The amount of basic child support obligation can then be adjusted in order to account for special situations or other payments one parent may be making. These include but are not limited to a child's medical and educational costs, the ages of the children, shared physical custody arrangements, one parent's obligations to support another household, and a parent's medical expenses.What If One Parent Doesn't Pay Their Child Support?
Under Georgia law, noncustodial parents are required to regularly pay their child support on time. Although many noncustodial parents are diligent about paying their child support, they may fall behind in making said payments, and there are some deadbeat parents who may avoid paying entirely. Fortunately, you have a number of legal tools at your disposal if this happens.
If you already have a case with the Georgia Department of Human Resources, Division of Child Support Services (DCSS), you can contact the case manager assigned to you for assistance. If you are trying to enforce an existing child support order, make sure to have a copy of the original. If needed, you can obtain a copy of this order for the Clerk of Court.
DCSS has authority to collect overdue child support in a variety of ways. This includes but is not limited to withholding child support from paychecks, garnishing worker's compensation benefits, suspending or revoking the licenses of parents who are over 60 days behind in their child support payments, and making non-compliance with child support orders a parole violation.
Alternatively, you can file a contempt action with the court. If the non-custodial parent is ruled to be in contempt of court, they may be required to pay additional fines or serve jail time. Note that they will be responsible for paying child support even while incarcerated. Contact our experienced family lawyers today if you need help enforcing a child support order or filing a contempt action.What If I Can't Pay My Child Support?
If you are a non-custodial parent who is having difficulty making their child support payments, you can petition the court for a modification to these payments. In order to request a modification, you must show a change in long-term conditions that affects your ability to make your payments.
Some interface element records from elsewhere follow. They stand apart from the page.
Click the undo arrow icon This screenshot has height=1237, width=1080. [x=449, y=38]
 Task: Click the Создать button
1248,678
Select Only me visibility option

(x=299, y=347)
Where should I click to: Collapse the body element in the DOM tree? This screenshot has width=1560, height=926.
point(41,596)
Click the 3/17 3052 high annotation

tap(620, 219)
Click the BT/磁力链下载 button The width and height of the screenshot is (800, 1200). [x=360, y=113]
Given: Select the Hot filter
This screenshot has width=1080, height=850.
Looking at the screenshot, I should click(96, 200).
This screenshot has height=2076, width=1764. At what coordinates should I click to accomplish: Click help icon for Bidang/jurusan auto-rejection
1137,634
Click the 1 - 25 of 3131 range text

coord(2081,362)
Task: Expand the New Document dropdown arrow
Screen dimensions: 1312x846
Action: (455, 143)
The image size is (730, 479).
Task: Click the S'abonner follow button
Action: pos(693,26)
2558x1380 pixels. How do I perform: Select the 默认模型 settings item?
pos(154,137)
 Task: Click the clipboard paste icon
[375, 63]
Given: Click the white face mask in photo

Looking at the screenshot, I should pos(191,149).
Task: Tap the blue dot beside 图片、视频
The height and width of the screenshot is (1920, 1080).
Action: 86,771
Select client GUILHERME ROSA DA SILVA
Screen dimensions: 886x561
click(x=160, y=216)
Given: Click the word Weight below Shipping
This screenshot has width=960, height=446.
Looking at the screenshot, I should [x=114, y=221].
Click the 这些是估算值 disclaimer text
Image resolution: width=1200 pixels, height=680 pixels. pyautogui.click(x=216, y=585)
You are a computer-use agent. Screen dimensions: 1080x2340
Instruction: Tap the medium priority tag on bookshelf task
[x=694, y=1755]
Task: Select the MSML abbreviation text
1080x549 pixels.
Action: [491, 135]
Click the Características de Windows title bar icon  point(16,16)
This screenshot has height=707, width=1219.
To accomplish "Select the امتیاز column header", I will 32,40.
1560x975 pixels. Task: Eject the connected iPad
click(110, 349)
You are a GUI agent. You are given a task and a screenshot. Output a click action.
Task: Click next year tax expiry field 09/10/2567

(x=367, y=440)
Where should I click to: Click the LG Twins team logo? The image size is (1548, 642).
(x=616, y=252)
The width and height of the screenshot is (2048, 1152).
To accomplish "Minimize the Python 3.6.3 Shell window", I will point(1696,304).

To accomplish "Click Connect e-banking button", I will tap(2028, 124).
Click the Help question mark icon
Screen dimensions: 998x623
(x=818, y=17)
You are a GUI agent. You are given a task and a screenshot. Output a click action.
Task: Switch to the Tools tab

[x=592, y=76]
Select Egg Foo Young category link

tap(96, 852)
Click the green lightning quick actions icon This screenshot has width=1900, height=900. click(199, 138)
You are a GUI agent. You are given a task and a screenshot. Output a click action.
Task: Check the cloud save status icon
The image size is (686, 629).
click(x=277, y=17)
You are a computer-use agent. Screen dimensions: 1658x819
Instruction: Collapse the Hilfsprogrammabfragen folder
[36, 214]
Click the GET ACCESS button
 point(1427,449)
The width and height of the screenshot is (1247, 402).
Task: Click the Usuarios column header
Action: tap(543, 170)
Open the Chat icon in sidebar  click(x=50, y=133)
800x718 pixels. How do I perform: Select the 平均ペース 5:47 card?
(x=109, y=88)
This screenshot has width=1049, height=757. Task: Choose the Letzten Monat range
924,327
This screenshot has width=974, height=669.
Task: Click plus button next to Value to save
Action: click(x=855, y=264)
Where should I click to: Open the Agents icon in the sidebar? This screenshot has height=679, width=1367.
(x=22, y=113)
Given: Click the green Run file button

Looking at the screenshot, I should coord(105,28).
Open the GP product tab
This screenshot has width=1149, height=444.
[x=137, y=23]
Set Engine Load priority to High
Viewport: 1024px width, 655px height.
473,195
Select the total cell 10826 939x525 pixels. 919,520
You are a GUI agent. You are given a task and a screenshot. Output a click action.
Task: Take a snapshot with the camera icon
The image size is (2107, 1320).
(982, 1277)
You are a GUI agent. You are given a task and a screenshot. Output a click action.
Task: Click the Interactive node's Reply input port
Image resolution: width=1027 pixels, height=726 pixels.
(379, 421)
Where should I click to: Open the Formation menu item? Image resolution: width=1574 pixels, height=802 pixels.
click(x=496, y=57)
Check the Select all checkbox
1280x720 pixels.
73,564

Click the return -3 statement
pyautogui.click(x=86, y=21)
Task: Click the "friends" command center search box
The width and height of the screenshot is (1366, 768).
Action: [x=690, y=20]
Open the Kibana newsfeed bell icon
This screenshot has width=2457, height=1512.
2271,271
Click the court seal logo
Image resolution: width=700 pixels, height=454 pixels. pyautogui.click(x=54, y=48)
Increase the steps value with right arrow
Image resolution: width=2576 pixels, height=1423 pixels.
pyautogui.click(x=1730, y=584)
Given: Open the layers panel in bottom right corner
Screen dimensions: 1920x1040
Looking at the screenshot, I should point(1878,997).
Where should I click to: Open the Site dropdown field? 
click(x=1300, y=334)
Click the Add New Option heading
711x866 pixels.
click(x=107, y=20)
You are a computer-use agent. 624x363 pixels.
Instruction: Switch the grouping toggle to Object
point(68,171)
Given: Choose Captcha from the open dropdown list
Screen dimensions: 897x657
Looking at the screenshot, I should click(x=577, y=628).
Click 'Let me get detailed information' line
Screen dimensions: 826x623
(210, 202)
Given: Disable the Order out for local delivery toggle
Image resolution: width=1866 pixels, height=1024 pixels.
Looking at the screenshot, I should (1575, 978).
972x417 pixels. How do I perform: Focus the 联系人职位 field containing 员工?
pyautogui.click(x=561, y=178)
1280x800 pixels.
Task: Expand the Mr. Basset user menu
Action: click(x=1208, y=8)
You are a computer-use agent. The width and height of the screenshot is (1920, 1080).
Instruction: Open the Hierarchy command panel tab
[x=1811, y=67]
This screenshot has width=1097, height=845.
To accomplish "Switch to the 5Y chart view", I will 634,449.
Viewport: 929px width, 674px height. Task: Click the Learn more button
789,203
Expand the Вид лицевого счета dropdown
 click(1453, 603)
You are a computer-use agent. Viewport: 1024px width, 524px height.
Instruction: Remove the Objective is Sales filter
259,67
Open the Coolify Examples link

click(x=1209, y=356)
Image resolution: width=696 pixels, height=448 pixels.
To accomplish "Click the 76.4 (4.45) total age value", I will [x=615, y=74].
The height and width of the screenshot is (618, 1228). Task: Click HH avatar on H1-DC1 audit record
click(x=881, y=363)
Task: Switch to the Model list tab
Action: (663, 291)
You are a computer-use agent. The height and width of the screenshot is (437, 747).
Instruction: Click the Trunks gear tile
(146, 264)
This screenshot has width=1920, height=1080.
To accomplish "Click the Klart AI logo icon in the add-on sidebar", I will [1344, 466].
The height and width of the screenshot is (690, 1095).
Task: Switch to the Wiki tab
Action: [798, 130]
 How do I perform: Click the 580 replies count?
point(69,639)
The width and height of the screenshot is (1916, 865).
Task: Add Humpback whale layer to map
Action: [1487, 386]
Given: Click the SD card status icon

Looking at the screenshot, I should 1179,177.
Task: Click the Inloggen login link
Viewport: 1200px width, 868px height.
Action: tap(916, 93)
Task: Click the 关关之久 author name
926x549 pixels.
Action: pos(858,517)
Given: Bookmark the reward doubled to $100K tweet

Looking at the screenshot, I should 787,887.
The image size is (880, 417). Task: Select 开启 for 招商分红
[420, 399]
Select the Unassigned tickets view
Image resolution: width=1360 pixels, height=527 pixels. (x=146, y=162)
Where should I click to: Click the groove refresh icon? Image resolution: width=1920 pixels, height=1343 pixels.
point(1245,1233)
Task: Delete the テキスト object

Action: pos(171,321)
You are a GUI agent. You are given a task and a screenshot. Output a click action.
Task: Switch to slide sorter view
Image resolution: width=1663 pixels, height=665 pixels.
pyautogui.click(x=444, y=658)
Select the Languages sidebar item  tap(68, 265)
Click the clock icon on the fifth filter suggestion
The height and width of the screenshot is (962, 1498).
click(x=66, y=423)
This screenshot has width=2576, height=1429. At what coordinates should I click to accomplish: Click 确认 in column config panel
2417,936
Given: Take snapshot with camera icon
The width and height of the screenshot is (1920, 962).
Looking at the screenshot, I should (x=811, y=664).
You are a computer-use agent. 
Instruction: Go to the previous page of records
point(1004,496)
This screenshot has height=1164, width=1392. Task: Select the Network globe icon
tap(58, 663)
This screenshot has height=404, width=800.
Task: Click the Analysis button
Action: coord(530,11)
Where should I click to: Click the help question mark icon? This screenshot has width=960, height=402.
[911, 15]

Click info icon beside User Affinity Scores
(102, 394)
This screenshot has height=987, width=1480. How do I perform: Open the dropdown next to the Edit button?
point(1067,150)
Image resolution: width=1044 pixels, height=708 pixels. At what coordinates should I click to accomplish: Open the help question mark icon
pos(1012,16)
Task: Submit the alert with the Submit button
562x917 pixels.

Please see our Modification page for more details on the rules for obtaining a modification.
Alternatively, the judge may order you into the Fatherhood Program. This program works with non-custodial parents who lack the ability to pay child support owed, in order to help them avoid having to appear before a judge. The Fatherhood Program aims to help non-custodial parents achieve self-sufficiency by assisting with job training and placement, volunteer opportunities, and GED enrollment. It also encourages non-custodial parents to be more involved in the lives of their children.